++++ Information shown ++++

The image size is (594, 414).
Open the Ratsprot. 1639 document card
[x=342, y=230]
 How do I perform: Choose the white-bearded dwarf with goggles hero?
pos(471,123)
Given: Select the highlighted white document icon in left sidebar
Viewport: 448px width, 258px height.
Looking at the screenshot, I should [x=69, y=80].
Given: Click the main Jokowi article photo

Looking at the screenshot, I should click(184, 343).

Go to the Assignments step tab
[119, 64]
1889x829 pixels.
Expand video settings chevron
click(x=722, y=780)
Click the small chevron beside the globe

++++

• Task directions: Identify every line in the records that contains the word "document" and copy each of those lines. Case counts.

• Expected output:
Open the Ratsprot. 1639 document card
Given: Select the highlighted white document icon in left sidebar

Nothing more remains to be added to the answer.